20      The applicant in the main proceedings submits that the first question is hypothetical, on the ground that, in the context of the main proceedings and contrary to what is suggested by the wording of that question, the referring court has not itself reviewed the monopoly system at issue in accordance with the criteria laid down by the Court.

21      It must be recalled that, in the context of the cooperation between the Court and the national courts provided for in Article 267 TFEU, it is solely for the national court, before which the dispute has been brought and which must assume responsibility for the subsequent judicial decision, to determine in the light of the particular circumstances of the case both the need for a preliminary ruling in order to enable it to deliver judgment and the relevance of the questions which it submits to the Court. Consequently, where the questions submitted concern the interpretation of a rule of EU law, the Court is in principle bound to give a ruling (judgments of 13 November 2018, Čepelnik, C‑33/17, EU:C:2018:896, paragraph 20, and of 2 April 2020, Coty Germany, C‑567/18, EU:C:2020:267, paragraph 23 and the case-law cited).

22      It follows that questions relating to EU law enjoy a presumption of relevance. The Court may refuse to rule on a question referred by a national court only where it is quite obvious that the interpretation of EU law that is sought bears no relation to the actual facts of the main action or its object, where the problem is hypothetical, or where the Court does not have before it the factual or legal material necessary to give a useful answer to the questions submitted to it (judgments of 13 November 2018, Čepelnik, C‑33/17, EU:C:2018:896, paragraph 21, and of 2 April 2020, Coty Germany,C‑567/18, EU:C:2020:267, paragraph 24 and the case-law cited).

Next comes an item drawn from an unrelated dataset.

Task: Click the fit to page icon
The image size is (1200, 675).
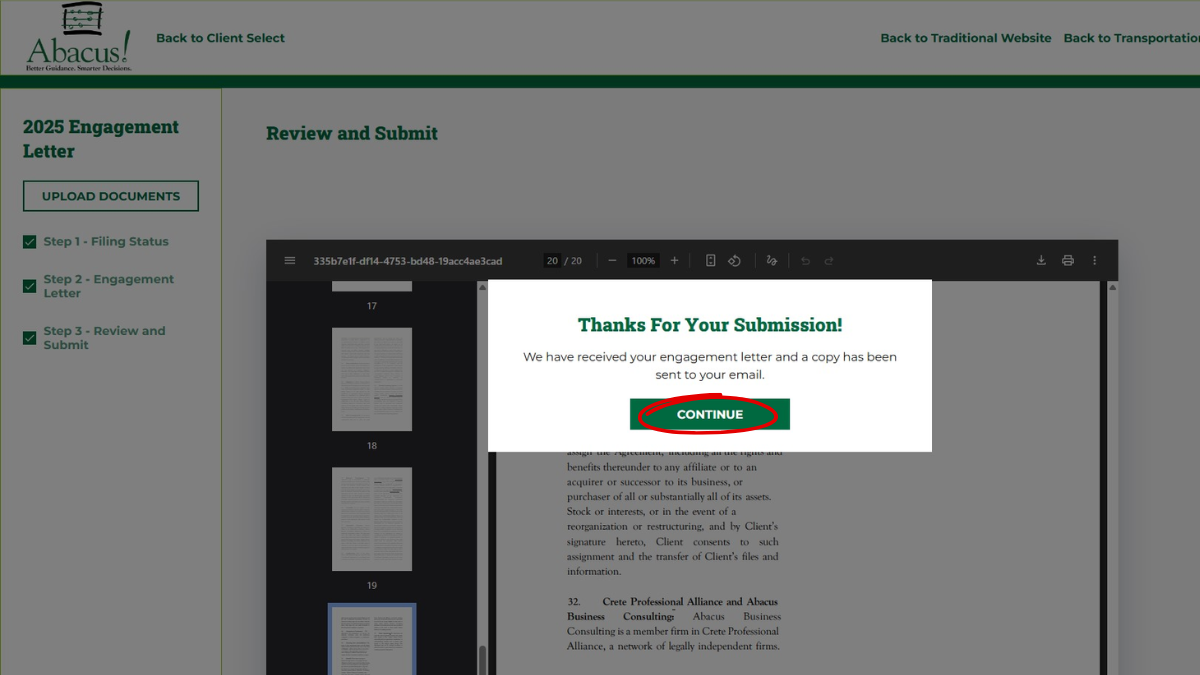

23      In the present case, as noted in paragraph 17 above, the referring court states that the Landesverwaltungsgericht Steiermark (Regional Administrative Court, Styria), assessed the compatibility with EU law of the provisions of the GSpG which criminalise the organisation of automated games of chance where the required licence has not been issued. In the light of that finding, which it is not for the Court to call into question in proceedings based on Article 267 TFEU, the referring court seeks to ascertain whether it is specifically required, in its examination of the lawfulness of the penalty imposed on the applicant in the main proceedings when applying the provisions of the GSpG, in conjunction with those of the VStG, to assess that penalty in the light of Article 56 TFEU. It cannot therefore be disputed that the compliance of the referring court’s subsequent decision with EU law depends on the answer to the question referred, which is therefore not hypothetical.

24      It follows that the first question is admissible.

 Substance

25      By its first question, the referring court asks, in essence, whether Article 56 TFEU must be interpreted as meaning that, in proceedings concerning the imposition of penalties for infringement of a monopoly in the sector of games of chance, a national court, hearing an assessment of the lawfulness of a penalty imposed for such an infringement, must specifically assess whether the penalties laid down by the applicable legislation comply with Article 56 TFEU, where the establishment of such a monopoly system has already been held to be compatible with that provision.

26      The Austrian and Belgian Governments and, in essence, the Hungarian Government submit that there is no need to carry out a separate examination of the national rules on penalties designed to ensure compliance with the monopoly in the light of Article 56 TFEU, since, in principle, they have already been examined in the context of the overall assessment of the circumstances surrounding the adoption and implementation of the restrictive legislation at issue. By contrast, the Portuguese Government, the European Commission and, in essence, MT, argue that such rules must be examined separately in the light of that provision and, in particular, the principle of proportionality.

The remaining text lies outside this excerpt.